## Exercise
In the article on record bungalow prices, reproduce the passage from "The price works out to $1,467" up to and including "of $145million since 2006." word for word.

:: Excerpted passage ::

PRIME bungalows are continuing to set price records, even as overall buyer interest seems to be falling off in the wake of January's property cooling measures.
The latest eye-catching deal occurred last week, when a Cluny Road house reportedly sold for $33million - a record in terms of value per square foot (psf).
The price works out to about $2,038 psf of land area, making it the first good-class bungalow to top $2,000 psf.
But the title of most expensive bungalow overall goes to a property in Leedon Park, for which a caveat was lodged last December at $61.4million - the highest price ever in terms of total quantum.
The price works out to $1,467 psf for the 41,852 sq ft site.
The buyers are Mr George Lim and Ms Jennifer Tan, according to the caveat lodged with the Urban Redevelopment Authority on Dec23. Reports have said they are Singaporeans who may sub-divide the site into two 20,000 sq ft parcels.
Mr Lim has developed and sold at least seven good-class bungalows worth a total of $145million since 2006.
Good-class bungalows are the highest-end homes in Singapore and are located in only a handful of specially designated prime sites.
The Cluny Road bungalow is believed to have been bought by Chinese-born Chen Wei Ping - now a Singapore citizen and the executive chairman of aluminium firm Midas Holdings - from a British investment banker.
The 16,200 sq ft eco-friendly property uses photovoltaic cells and solar water heaters to save energy, recycles rainwater for irrigation and features recycled teak in its design.

:::
:: Provided records ::

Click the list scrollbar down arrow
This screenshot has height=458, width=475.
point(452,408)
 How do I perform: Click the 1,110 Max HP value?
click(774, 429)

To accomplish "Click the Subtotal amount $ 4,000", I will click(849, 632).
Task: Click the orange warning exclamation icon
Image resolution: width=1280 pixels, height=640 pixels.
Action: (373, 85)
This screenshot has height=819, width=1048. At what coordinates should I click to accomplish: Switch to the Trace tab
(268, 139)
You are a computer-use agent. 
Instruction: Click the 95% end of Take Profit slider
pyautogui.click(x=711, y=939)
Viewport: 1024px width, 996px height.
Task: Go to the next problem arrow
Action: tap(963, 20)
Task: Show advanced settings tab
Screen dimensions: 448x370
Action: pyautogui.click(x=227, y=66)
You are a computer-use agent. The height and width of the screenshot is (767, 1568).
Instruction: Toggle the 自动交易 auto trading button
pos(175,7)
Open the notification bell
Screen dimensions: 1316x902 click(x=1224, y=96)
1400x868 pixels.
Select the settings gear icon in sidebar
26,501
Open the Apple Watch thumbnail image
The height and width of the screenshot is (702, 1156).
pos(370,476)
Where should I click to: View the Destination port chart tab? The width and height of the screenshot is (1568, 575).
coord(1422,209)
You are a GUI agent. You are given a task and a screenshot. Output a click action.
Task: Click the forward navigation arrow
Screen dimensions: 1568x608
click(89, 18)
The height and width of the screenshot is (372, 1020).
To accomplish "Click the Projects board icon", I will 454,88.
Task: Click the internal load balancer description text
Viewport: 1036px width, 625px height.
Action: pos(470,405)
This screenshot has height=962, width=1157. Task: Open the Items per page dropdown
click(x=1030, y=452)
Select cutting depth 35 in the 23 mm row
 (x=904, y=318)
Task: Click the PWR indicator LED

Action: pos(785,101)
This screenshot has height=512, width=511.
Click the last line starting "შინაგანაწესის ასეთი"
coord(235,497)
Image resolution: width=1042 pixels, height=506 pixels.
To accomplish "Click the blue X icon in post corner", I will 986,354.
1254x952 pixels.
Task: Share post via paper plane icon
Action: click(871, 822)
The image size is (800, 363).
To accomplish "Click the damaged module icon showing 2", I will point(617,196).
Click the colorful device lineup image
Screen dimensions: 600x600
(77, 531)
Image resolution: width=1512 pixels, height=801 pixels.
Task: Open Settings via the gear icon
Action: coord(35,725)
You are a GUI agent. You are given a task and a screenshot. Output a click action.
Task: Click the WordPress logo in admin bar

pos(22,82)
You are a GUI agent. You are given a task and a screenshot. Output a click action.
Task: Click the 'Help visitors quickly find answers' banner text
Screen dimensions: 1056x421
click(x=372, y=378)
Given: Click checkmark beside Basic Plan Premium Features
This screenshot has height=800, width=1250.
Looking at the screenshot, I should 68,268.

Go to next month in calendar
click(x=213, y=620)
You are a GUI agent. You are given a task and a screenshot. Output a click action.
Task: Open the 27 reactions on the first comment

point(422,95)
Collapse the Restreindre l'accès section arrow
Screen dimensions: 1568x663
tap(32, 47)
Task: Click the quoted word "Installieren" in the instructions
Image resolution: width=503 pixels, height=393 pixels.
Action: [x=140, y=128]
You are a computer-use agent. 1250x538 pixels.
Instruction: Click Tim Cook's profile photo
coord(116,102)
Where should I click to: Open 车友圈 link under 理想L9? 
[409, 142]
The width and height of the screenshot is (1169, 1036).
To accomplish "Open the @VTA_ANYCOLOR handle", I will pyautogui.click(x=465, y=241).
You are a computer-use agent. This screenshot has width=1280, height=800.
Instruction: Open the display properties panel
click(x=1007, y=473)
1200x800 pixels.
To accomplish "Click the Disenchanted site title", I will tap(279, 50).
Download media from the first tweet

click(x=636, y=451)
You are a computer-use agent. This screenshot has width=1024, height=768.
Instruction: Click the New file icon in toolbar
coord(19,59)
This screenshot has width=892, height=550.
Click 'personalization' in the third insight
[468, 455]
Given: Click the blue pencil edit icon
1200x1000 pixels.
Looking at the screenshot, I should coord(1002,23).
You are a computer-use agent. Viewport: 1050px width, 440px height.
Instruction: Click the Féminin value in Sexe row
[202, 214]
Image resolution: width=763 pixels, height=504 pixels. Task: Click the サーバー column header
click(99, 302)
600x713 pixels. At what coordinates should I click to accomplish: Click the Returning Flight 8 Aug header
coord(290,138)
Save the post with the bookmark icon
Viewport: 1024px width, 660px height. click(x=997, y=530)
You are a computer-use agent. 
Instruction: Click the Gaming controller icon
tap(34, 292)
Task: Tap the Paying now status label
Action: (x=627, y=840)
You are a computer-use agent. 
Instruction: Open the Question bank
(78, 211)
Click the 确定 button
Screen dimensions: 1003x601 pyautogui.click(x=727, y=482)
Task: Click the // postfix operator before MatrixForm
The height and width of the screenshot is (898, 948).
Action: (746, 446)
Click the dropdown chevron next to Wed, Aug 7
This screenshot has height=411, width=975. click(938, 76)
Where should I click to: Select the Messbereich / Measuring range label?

:::

## Task result
The price works out to $1,467 psf for the 41,852 sq ft site.
The buyers are Mr George Lim and Ms Jennifer Tan, according to the caveat lodged with the Urban Redevelopment Authority on Dec23. Reports have said they are Singaporeans who may sub-divide the site into two 20,000 sq ft parcels.
Mr Lim has developed and sold at least seven good-class bungalows worth a total of $145million since 2006.